Этот комплекс подходит как для
мальчиков, так и для девочек. Он может быть использован для лечения полноты и в
более старшем возрасте.
Перед началом упражнений сделайте
10-минутную разминку (прыжки, бег на месте, элементы гимнастики).
ДЛЯ ГРУДИ
1.
Стоя
на коленях, спина прямая. Поднимите вверх прямые руки и потянитесь. Опуская,
задержите в горизонтальном положении, ладони вверх. Упражнение выполняется 10
раз.
2.
Сидя
«по-турецки», спина прямая. Ладони соедините прямо перед собой пальцами вверх,
локти согнуты на уровне груди. Ладони изо всех сил прижмите друг к другу.
Упражнение повторите 10 раз.
3.
Стоя,
ноги на ширине плеч, спина прямая, руки вытянуты на уровне плеч. Руки разведите
в стороны как можно дальше за спину, пружинисто покачайте ими. Упражнение
можно делать с гантелями 10 раз.
ДЛЯ ТАЛИИ
1.
Стоя,
ноги на ширине плеч. Наклон влево, правая рука наверху, наклон вправо — левая
рука наверху. Повторите 10 раз.
2.
Стоя,
ноги на ширине плеч; стопы параллельны, руки на затылке, локти как можно
дальше назад. Наклонитесь вперед, сильно поверните туловище и коснитесь левого
колена правым локтем, так же наоборот. Повторите упражнение 10 раз.
3.
Сидя
на полу, ладони сложены за головой. Наклонитесь вперед, постарайтесь коснуться
локтями коленей. Пружинисто покачайтесь в этой позе 12—15 раз.
4.
Стоя,
ноги на ширине плеч, сцепленные руки над головой.

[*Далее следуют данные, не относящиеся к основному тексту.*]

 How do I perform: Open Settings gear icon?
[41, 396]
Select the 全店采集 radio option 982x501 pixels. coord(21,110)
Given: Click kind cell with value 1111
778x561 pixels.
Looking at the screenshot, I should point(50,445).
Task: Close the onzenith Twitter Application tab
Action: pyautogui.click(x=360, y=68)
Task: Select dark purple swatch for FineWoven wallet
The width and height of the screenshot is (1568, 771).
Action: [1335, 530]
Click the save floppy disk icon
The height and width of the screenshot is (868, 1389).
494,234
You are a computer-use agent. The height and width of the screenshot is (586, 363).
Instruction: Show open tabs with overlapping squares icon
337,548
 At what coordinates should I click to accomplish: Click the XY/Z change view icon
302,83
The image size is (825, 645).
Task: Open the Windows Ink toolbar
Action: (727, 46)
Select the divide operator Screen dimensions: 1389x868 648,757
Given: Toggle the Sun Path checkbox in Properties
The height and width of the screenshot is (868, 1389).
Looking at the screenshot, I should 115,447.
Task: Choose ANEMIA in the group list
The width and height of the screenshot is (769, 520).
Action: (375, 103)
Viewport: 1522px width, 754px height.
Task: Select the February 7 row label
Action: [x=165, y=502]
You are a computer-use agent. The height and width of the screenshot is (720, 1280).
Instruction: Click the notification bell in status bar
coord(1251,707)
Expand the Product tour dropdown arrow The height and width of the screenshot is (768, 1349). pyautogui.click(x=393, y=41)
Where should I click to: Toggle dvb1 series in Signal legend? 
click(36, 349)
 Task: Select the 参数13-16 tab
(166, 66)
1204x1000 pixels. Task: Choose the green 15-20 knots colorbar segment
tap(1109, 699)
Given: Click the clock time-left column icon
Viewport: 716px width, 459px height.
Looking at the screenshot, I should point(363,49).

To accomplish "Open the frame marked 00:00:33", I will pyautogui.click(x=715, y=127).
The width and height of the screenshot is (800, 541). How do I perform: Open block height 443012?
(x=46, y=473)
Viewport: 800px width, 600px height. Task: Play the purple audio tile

Медленные повороты до отказа в одну и другую стороны. Повторите 15 раз в каждую
сторону.
ДЛЯ ЖИВОТА
1.
Лежа
на спине, Поднимайте прямые руки под прямым углом и медленно опускайте на пол.
Затем, согнув ноги в коленях, максимально подтяните их к животу, Вытяните
вверх прямые ноги и медленно опустите их на пол. Упражнение повторите 10 раз,
не отдыхая.
2.
Лежа,
руки на затылке. Поднимайте туловище 10 раз. (Первое и второе упражнения лучше
выполнять на наклонной скамье. В 1-м упражнении туловище наверху, ноги внизу,
а во втором — ноги закреплены наверху.)
3.
Лежа
на животе. Руки обхватывают лодыжки. Поднимая верхнюю
часть туловища, запрокиньте голову назад, покачайтесь 10-15 раз.
4.
Сидя,
ноги вытянуты. Между ступнями зажат мяч. Сзади упор на руки. Не раздвигая
колен, поднимайте ноги как можно выше 20 раз.
ДЛЯ БЕДЕР
1.
Сидя,
левую ногу согните и обхватите руками. Прямую правую ногу поднимайте 10 раз. То
же с другой йогой.
2.
Лежа
на спине, ноги согнуты. Поднимайте таз 10 раз.
3.
Лежа
на спине, йоги согнуты, бедро левой ноги на полу, правое колено внутрь.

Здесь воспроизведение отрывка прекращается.